(Screenshot grounding data)
=-=-=-=-=

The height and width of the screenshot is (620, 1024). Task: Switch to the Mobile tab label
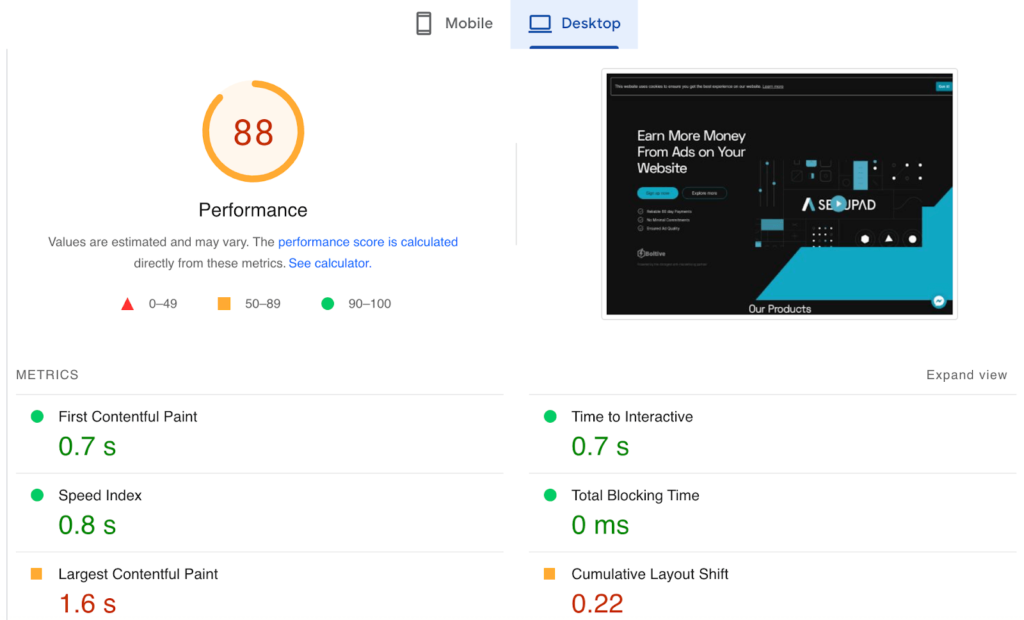click(469, 24)
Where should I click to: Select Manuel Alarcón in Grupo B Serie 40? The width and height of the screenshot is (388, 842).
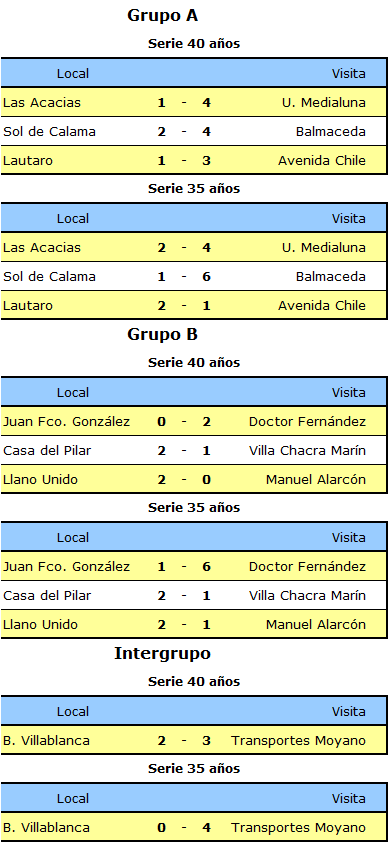(x=316, y=479)
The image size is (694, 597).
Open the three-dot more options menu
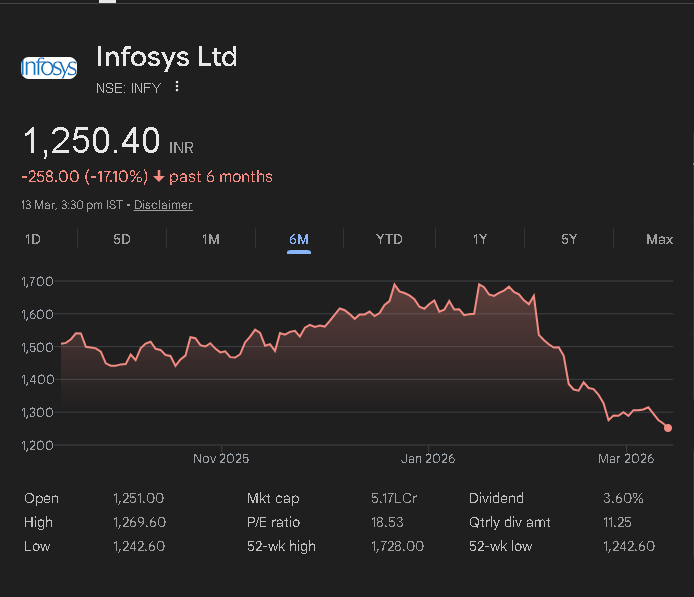tap(177, 87)
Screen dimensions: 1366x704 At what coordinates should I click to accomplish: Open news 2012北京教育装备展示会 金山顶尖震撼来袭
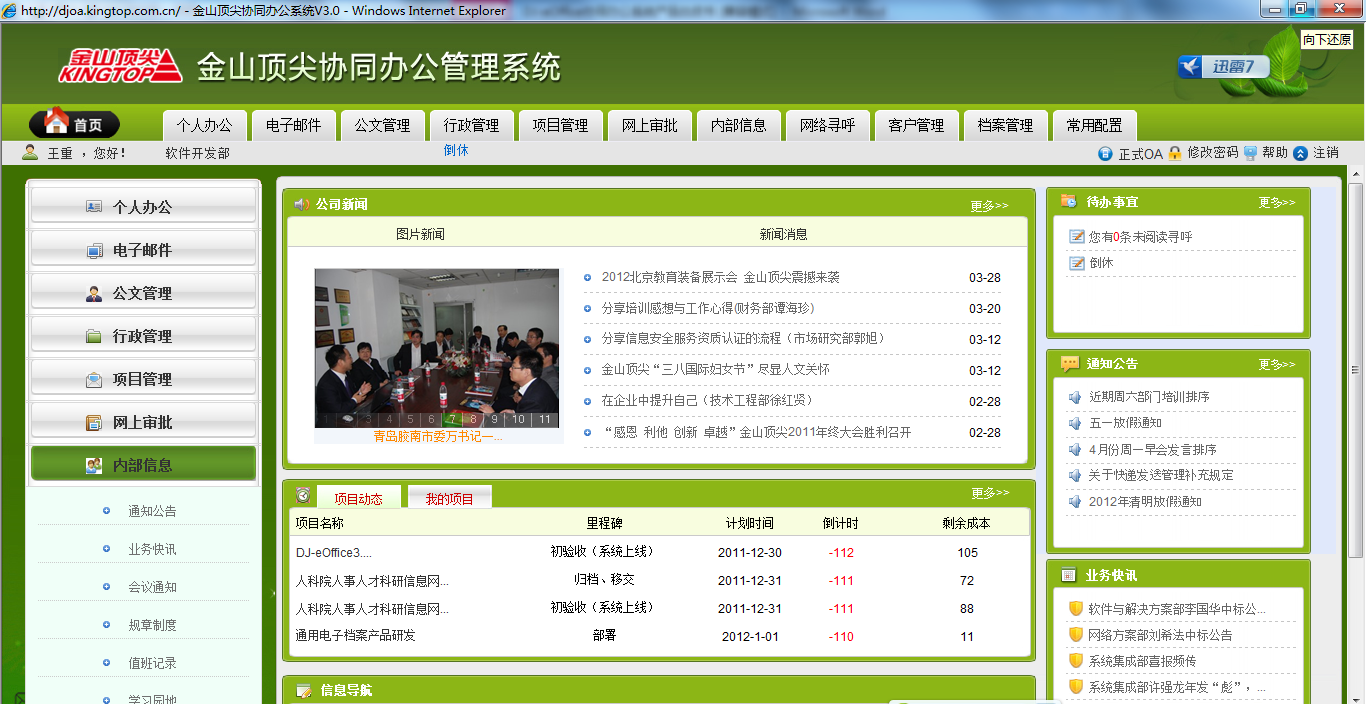(x=720, y=277)
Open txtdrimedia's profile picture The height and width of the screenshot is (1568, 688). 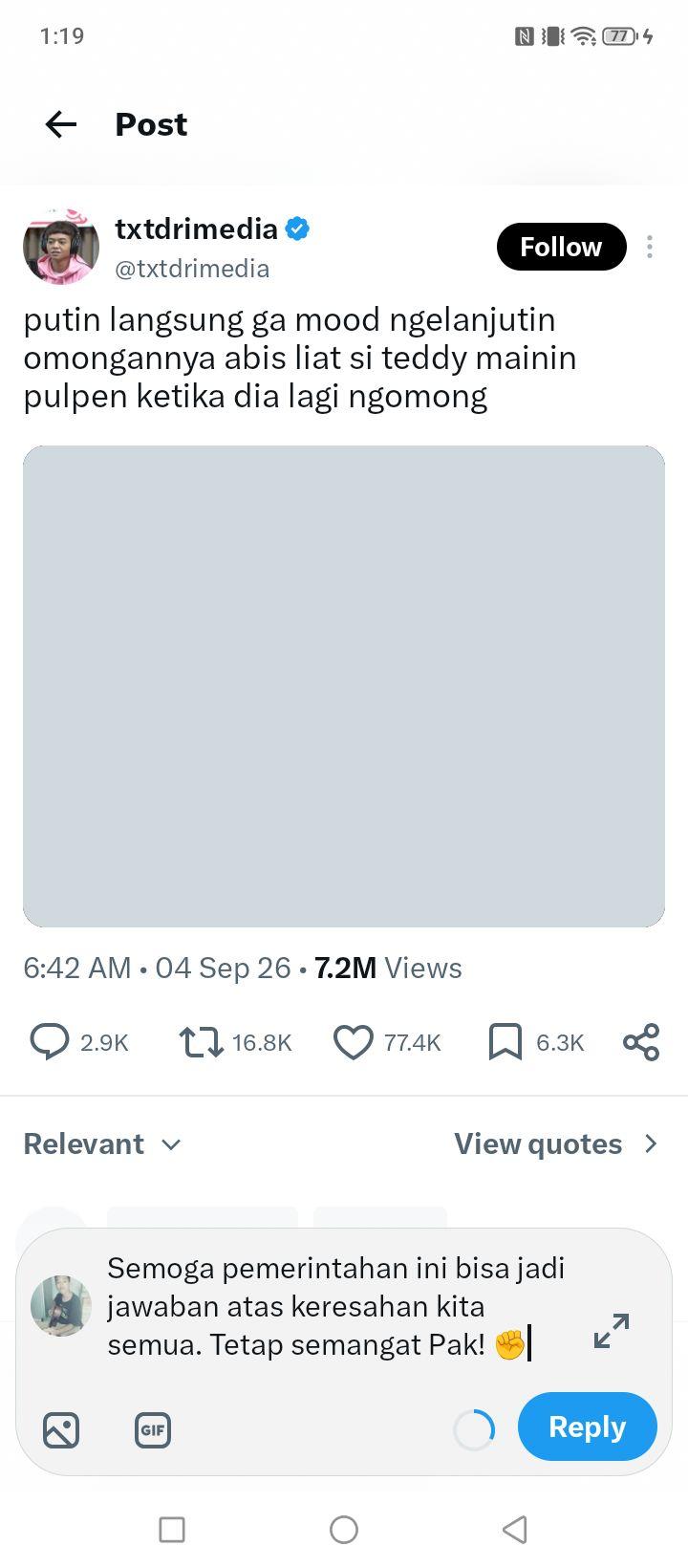point(61,247)
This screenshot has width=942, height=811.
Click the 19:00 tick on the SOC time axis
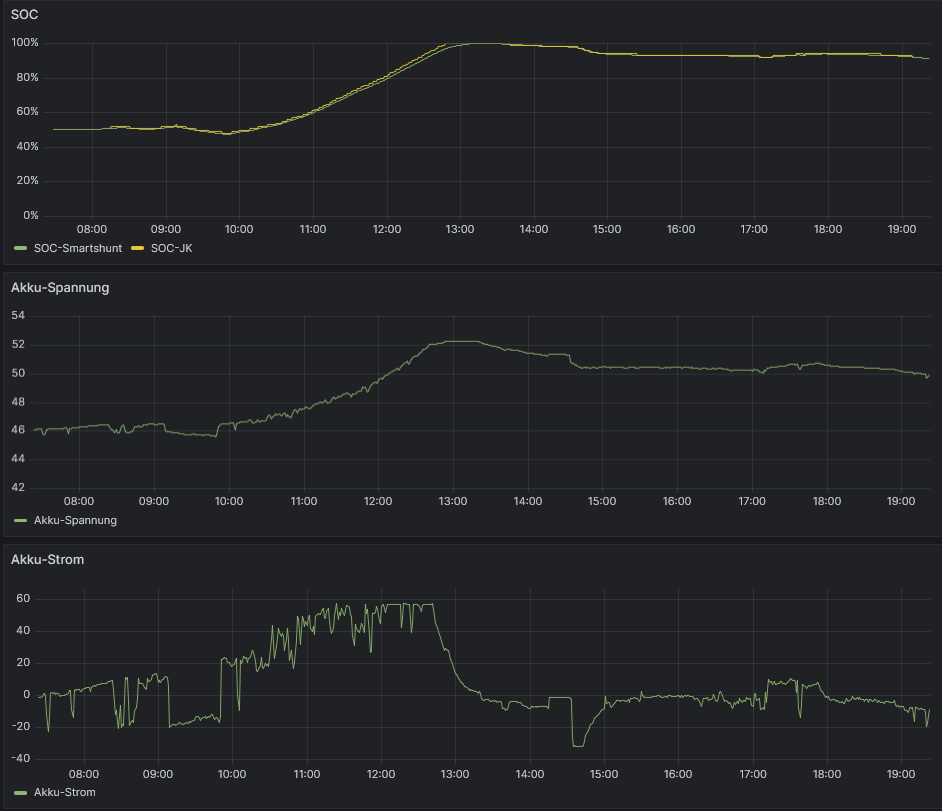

=-=-=-=-=

» **Work instructions**: From the line containing "This screenshot has width=942, height=811." to the final line above, both included, transcribe every line exactly and leave all pictures out.

» **Finished task**:
This screenshot has width=942, height=811.
Click the 19:00 tick on the SOC time axis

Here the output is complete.